サナ:エクリプスを父と慕う少女。レンの姉。


レン:エクリプスを父と慕う少年。サナの弟。

 宿に到着した一行は、案内により大部屋へと入れられた。

 椅子に腰を下ろし、神殿からはほとんどここまで歩きっぱなしの立ちっぱなしだったため、全員が疲労の色を見せていた。
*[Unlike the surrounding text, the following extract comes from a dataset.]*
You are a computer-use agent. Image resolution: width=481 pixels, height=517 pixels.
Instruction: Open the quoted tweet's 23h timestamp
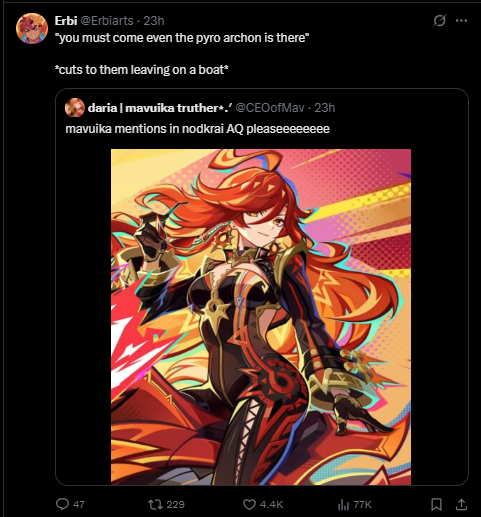click(325, 108)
「まだ夜になるまで時間があります。今のうちに、ご説明できることはしておきましょう。まずは何をお話しましょうか?」


 一息ついたところで、セタは口を開いた。


「それじゃさっきのやつから。この世界の人たちが、あたしたちやバレ姉たちの祖っていうのは、どういうこと?」


 誰にも先を越させまいという勢いで、マジーナは尋ねた。


「特別な意味はなく、あなた方の世界の人々は皆、このソラトニアの人々の子孫だということです。数百年ほど前、少数ではありましたが、人々は外界への入口をくぐり、二つの世界に移住をしたのです」


「それは、敵の横暴に我慢ならなくなったから?」


「定かではありませんが、その通りかもしれません。かのネビュラという邪教につきましても、不明点が多いですから……」


「なるほど。ところで、僕らの世界にはやっぱりあの神殿から行くんですか?」


 次の質問はツルギからだった。


「いえ。あの入口は比較的最近繋がったものです。ソラトニアの移住者たちは、『ポータル』をくぐって移動しました」


「『ポータル』?」


「はい。簡単に言えば、世界と世界を繋ぐ見えない穴です。この世界と皆様の世界に、数か所ずつあると言われています。私も正確な場所は把握しておりませんが、その数はごく僅かだと思われます」


「ポータル、ねぇ。あいつらがばら撒いてる不の種ってのも、その穴を通って行くのか?」


 マズルが横から質問を重ねた。


「おそらくは。しかし不の種も、空気中を漂う塵のようなもの。任意の場所に撒くならば、その場所に行かなければいけないはずです。何者かがポータルを利用して皆様の世界に種を撒いているやもしれません」


「……いよいよ見過ごせなくなってきたね。そいつも見つけ出して、とっちめてやらなきゃ」


 バレッタは拳を握り、憤りをグッと堪えた。


「奴らと戦っていくなら、そのうち出くわすことになんだろな。……そうだ、おいセタ。俺とツルギの銃と剣についてだが、知ってることを話してもらおうか」


 マズルは今度こそ逃がすまいとばかりに、セタに問いただす。


「ええ。ちょうどお話する時期になりましたし、お教えしましょう。それは……」


 その時、扉が外から開いた。そこには黒髪を後ろで結んだ、つなぎ服に似た出で立ちの女性がいた。


「失礼。風の噂で聞いたんだけど、勇者様たちがこちらにいるって。もしかして……」


 また邪魔が入ったか。そんな気持ちが顔に出るマズルだったが、セタは満足げに女性を迎えた。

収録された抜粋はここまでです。